JOB:
Could you copy out the data, starting at the line that contains "Description (530, 95)" and stopping after the line that contains "User onboarding (90, 127)", with any pictures left out?

DATA FOR THIS TASK:

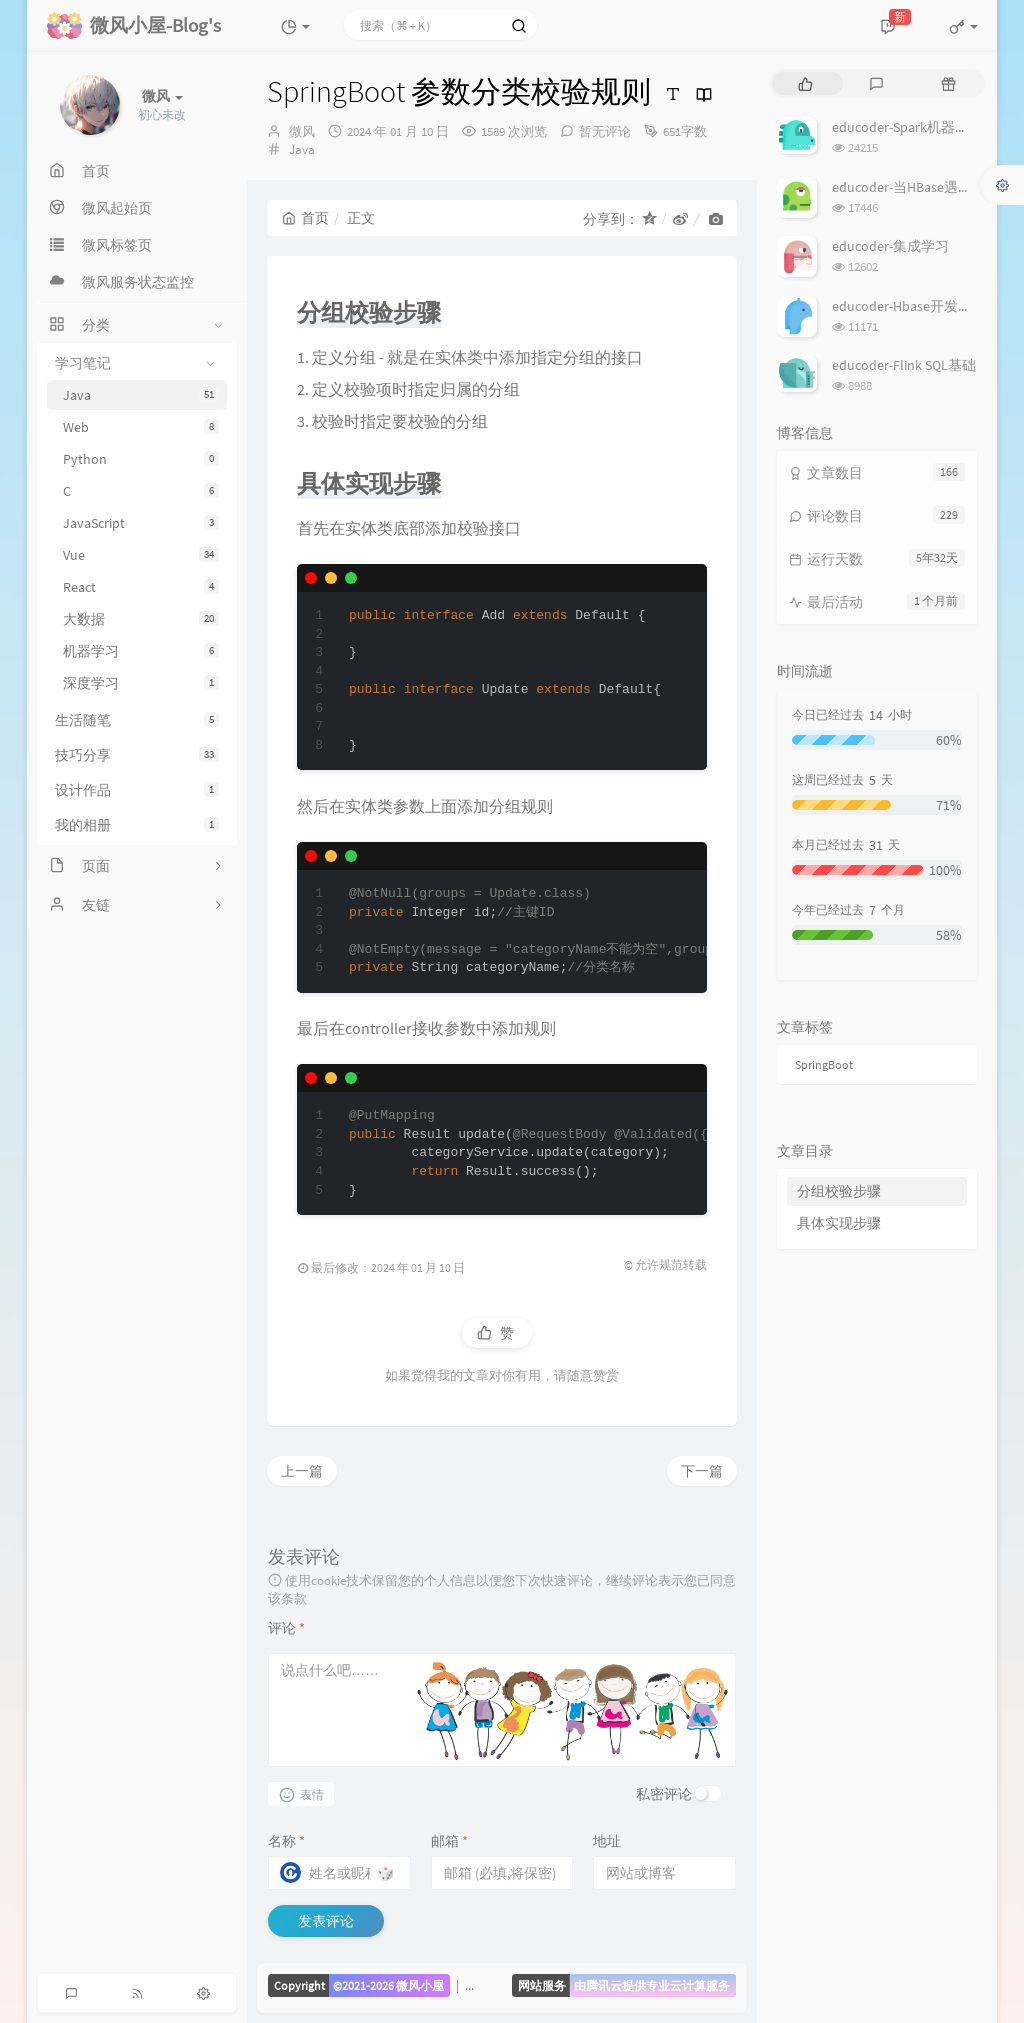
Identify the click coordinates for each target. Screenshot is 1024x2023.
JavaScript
...
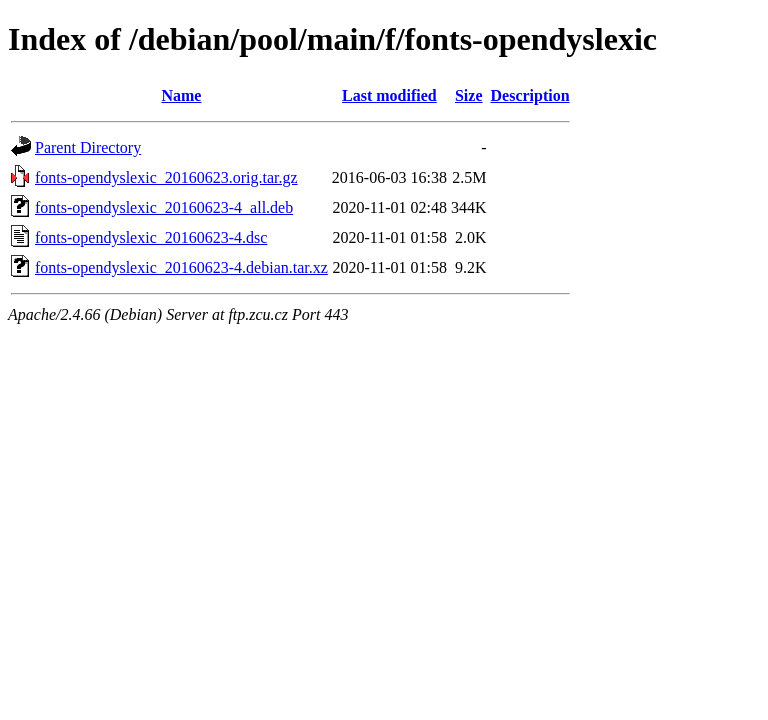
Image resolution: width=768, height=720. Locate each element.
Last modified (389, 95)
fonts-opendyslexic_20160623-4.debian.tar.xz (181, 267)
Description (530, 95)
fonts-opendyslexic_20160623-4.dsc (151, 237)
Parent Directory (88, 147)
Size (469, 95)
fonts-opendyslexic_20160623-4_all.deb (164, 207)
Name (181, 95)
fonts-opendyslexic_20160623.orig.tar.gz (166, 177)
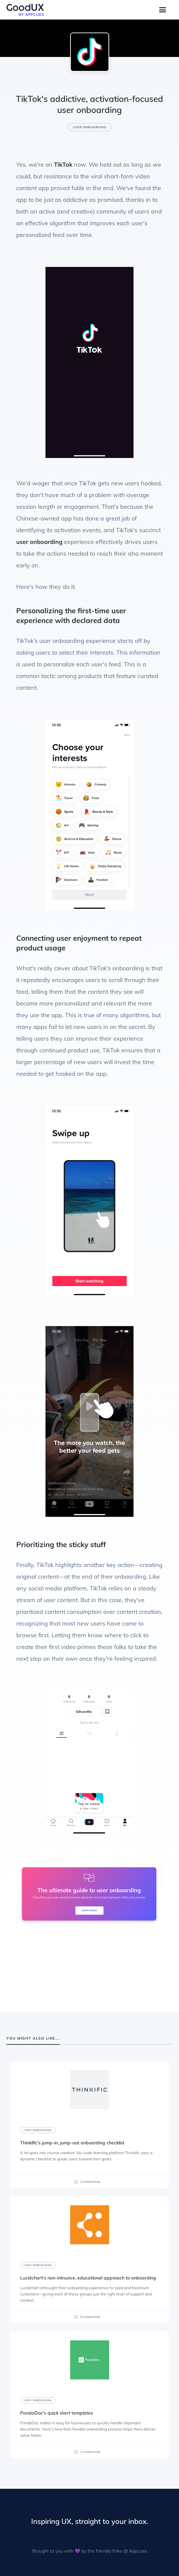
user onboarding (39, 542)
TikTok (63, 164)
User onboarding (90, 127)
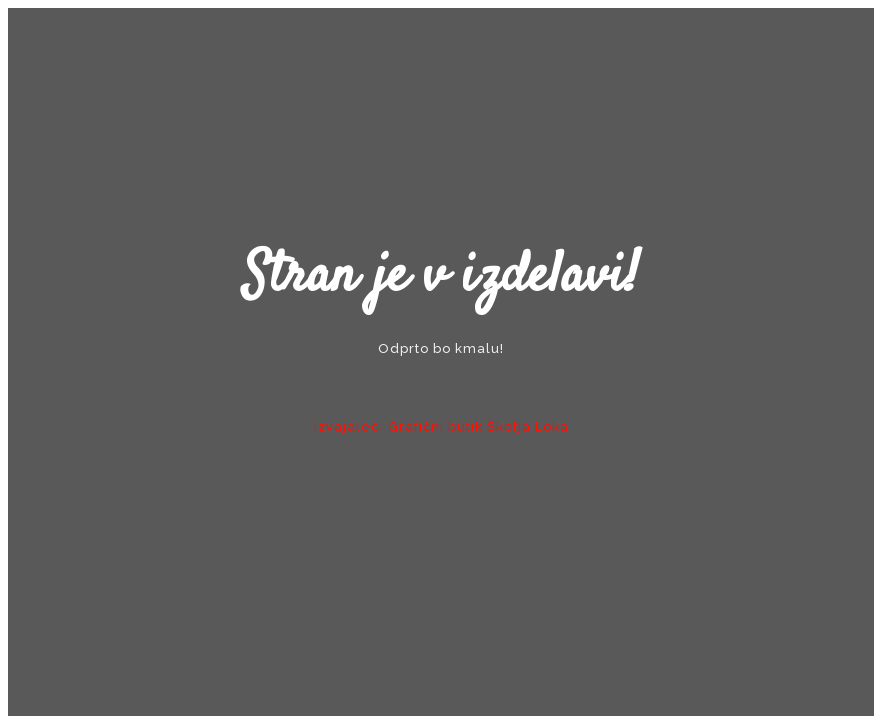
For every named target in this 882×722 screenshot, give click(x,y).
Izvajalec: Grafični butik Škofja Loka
...
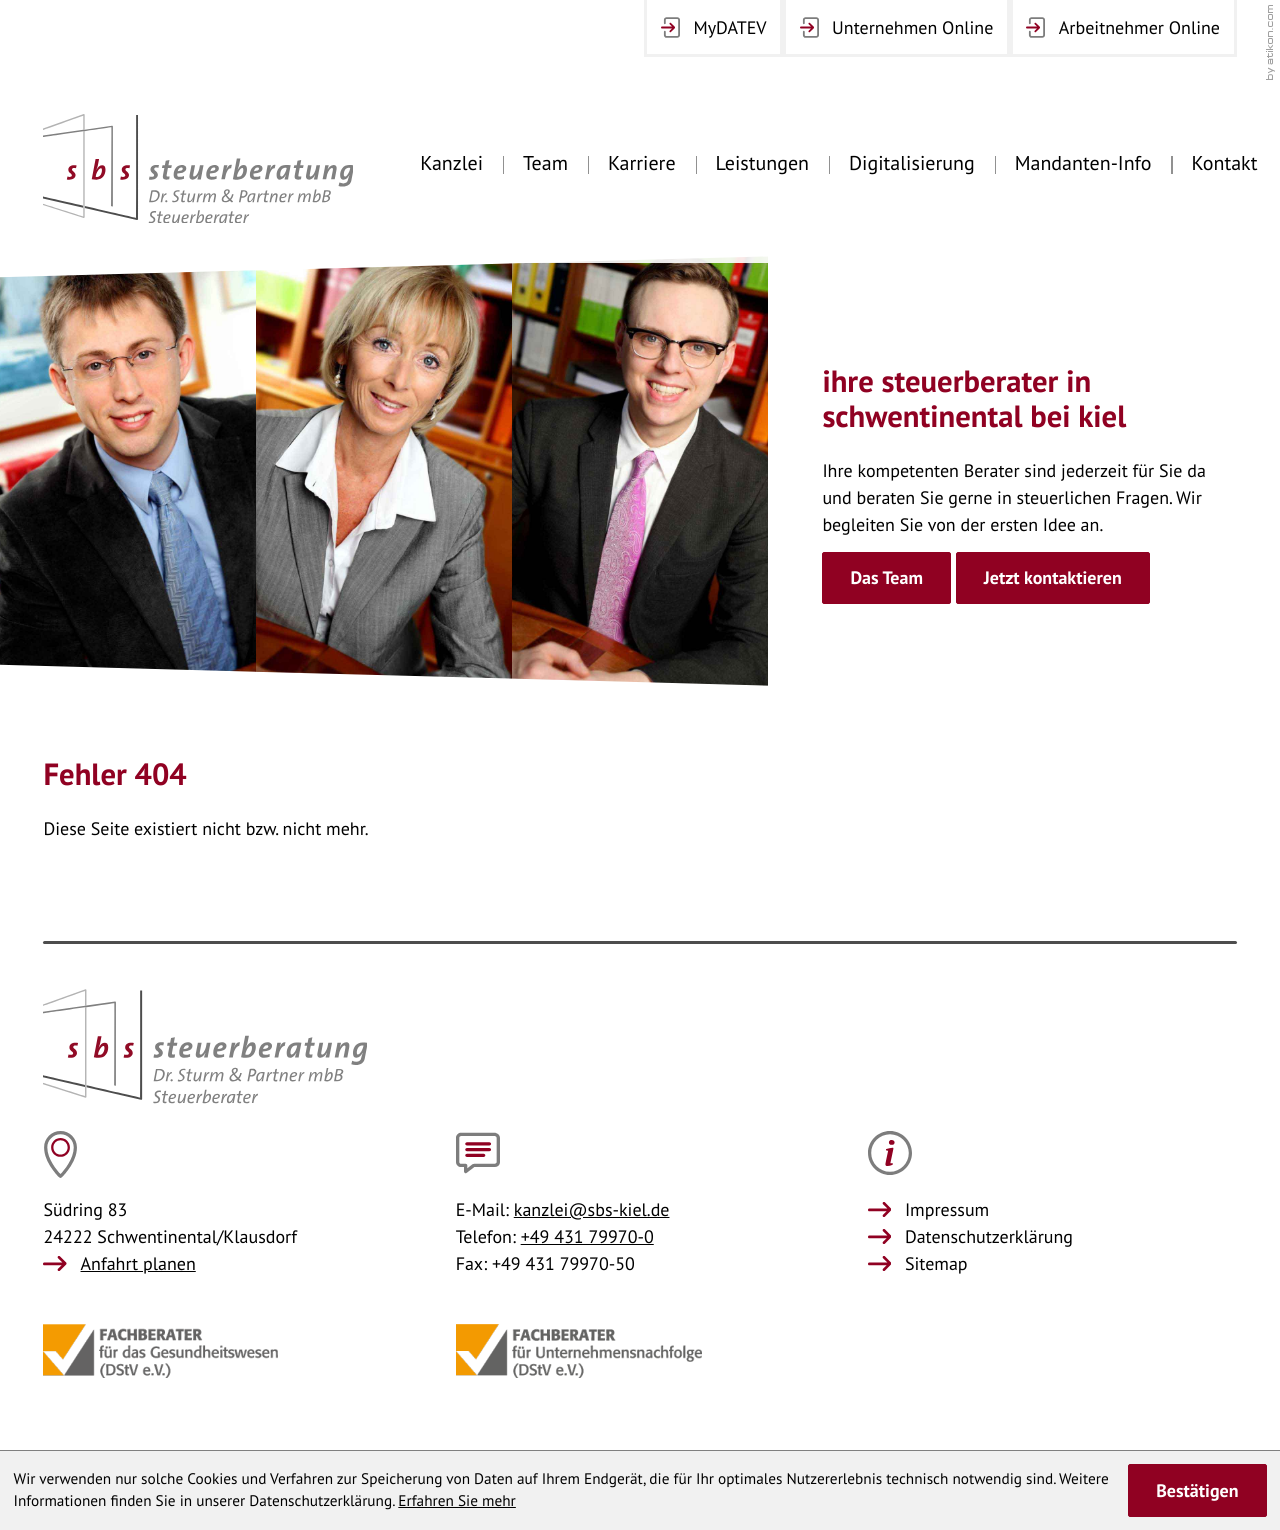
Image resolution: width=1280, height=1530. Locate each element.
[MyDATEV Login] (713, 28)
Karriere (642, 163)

RESULT FOR THIS EXERCISE:
Description (530, 95)
fonts-opendyslexic_20160623-4.dsc (151, 237)
Parent Directory (88, 147)
Size (469, 95)
fonts-opendyslexic_20160623-4_all.deb (164, 207)
Name (181, 95)
fonts-opendyslexic_20160623.orig.tar.gz (166, 177)
user onboarding (39, 542)
TikTok (63, 164)
User onboarding (90, 127)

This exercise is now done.